Nassau Street cast-iron building designated

Early cast-iron structure attributed to pioneer of the technique. At a vote attended by preservation advocate Margot Gayle, Landmarks unanimously designated 63 Nassau Street, an 1844 cast-iron building in lower Manhattan attributed to cast-iron pioneer James Bogardus, who was among the first to use cast iron in building facades.

Renovations to 63 Nassau Street had stripped several details from the building, leaving a question as to Bogardus’s involvement and prompting the current owner’s claim at Landmarks’ public hearing that the building was a “knock off” of Bogardus’s techniques and not his original work. 3 CityLand 171 (Dec. 15, 2006).

Opening the vote, Landmarks Chair Robert Tierney explained that the only way to decide the issue was to go to “the definitive source,” referring to Margot Gayle, who coauthored a monograph on Bogardus and is well known for her pivotal advocacy on behalf of preserving SoHo’s cast-iron buildings.

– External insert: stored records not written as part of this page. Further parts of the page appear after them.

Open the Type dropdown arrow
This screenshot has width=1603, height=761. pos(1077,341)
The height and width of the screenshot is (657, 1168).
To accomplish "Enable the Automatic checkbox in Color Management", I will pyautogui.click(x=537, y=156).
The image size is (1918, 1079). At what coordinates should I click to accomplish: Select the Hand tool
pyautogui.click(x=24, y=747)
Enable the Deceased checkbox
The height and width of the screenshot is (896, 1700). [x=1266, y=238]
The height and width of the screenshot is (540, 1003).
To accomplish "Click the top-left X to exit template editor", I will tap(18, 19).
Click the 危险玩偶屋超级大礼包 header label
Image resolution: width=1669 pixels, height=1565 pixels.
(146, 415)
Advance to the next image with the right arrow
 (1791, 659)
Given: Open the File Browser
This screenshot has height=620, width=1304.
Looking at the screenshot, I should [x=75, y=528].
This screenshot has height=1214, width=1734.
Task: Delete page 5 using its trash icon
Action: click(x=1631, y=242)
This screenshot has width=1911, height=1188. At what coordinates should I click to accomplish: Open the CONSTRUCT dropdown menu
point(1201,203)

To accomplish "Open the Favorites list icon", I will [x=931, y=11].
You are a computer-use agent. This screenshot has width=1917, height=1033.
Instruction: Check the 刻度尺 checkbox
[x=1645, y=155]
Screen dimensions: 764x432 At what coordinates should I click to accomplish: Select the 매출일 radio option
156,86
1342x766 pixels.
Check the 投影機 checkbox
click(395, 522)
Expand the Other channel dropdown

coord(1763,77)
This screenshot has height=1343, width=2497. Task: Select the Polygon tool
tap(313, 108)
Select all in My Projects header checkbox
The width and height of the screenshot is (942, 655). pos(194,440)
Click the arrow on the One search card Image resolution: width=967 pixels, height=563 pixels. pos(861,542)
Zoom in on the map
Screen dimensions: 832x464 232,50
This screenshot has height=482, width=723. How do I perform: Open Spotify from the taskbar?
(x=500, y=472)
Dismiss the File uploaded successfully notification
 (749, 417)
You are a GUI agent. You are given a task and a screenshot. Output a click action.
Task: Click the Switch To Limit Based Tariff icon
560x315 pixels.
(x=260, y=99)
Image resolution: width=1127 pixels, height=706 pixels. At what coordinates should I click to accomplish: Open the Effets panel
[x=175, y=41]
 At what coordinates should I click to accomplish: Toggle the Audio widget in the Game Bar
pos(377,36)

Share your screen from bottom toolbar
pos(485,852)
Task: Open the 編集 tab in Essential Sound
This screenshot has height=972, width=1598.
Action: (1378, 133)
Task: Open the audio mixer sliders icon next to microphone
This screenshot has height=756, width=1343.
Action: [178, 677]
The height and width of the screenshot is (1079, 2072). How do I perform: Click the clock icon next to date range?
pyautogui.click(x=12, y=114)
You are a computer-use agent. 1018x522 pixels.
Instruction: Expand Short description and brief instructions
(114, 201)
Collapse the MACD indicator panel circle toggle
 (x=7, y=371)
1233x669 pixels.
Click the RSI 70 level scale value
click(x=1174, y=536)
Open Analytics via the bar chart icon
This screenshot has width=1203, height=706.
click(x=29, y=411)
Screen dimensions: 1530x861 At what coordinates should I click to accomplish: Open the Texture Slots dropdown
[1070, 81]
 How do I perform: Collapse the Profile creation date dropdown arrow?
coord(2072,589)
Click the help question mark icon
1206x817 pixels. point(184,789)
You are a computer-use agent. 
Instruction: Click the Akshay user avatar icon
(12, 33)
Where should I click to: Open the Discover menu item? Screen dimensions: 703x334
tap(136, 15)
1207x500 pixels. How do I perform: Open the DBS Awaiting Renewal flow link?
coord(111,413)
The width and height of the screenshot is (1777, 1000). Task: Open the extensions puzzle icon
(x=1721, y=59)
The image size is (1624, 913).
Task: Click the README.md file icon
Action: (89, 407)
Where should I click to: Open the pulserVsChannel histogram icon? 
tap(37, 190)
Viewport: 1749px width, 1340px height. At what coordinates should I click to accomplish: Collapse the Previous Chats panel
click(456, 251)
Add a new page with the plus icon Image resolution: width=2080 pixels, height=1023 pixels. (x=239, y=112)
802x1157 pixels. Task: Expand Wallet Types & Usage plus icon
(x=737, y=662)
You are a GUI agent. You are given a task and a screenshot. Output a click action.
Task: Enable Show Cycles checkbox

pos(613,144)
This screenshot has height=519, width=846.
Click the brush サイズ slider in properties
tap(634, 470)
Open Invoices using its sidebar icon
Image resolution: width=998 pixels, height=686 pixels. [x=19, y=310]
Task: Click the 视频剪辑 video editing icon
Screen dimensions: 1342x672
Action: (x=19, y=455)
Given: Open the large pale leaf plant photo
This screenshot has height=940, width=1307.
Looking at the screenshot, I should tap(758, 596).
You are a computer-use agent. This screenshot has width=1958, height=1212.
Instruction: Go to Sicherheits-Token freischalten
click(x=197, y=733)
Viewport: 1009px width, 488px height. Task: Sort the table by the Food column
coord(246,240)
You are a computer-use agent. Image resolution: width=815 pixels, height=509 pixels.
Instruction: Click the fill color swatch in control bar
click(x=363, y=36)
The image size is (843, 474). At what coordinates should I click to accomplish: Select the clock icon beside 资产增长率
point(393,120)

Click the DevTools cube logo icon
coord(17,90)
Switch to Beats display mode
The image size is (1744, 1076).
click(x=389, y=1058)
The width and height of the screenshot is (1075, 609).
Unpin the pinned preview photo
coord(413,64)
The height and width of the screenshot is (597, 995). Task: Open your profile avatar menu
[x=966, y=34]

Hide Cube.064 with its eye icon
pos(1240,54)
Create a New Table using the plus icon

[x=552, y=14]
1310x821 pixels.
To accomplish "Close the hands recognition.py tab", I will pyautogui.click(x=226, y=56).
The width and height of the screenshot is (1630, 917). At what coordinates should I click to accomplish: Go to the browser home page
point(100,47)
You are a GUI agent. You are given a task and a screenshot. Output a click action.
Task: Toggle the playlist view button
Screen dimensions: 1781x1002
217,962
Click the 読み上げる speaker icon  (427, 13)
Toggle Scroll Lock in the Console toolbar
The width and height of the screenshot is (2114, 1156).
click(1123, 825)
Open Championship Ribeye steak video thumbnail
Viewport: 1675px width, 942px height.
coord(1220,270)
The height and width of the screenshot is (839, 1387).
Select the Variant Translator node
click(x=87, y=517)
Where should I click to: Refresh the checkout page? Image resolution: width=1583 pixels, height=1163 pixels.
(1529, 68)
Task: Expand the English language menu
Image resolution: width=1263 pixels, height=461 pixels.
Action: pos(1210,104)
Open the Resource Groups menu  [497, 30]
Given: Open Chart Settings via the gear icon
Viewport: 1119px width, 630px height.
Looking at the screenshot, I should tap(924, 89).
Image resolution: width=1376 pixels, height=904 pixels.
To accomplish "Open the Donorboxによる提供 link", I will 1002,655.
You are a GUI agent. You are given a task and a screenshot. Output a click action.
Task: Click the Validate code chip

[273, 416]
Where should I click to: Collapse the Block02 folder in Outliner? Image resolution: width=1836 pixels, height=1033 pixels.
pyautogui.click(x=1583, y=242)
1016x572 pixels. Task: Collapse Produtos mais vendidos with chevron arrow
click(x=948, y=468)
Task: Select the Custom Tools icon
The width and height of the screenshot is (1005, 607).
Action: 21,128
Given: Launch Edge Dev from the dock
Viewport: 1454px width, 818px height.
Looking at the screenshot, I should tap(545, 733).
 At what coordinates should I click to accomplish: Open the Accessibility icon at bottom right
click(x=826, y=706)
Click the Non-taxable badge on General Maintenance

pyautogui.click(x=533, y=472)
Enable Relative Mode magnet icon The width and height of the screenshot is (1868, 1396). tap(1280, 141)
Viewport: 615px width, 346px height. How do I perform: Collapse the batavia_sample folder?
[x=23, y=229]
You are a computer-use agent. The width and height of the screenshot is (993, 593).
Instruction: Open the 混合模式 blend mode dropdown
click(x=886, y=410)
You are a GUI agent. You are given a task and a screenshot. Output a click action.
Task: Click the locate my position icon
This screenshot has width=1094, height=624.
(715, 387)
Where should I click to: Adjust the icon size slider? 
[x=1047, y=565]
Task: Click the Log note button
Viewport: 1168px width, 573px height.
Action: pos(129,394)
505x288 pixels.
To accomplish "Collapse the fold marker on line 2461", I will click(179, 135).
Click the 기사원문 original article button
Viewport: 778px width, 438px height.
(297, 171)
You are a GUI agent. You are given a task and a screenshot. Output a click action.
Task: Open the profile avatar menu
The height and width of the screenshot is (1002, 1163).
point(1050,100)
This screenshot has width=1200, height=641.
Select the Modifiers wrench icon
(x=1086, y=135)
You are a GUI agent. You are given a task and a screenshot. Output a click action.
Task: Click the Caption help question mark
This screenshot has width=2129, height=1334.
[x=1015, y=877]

With Gayle’s assistance, Landmarks’ staff concluded that Bogardus designed the building, making it one of only five remaining Bogardus buildings in the country and the only one in New York City to contain a medallion of Benjamin Franklin, a signature aspect of Bogardus buildings.

Landmarks voted unanimously to approve, thanking Gayle and noting that she had just celebrated her 99th birthday.

LPC: 63 Nassau Street Building, 63 Nassau Street (LP-2213) (May 15, 2007).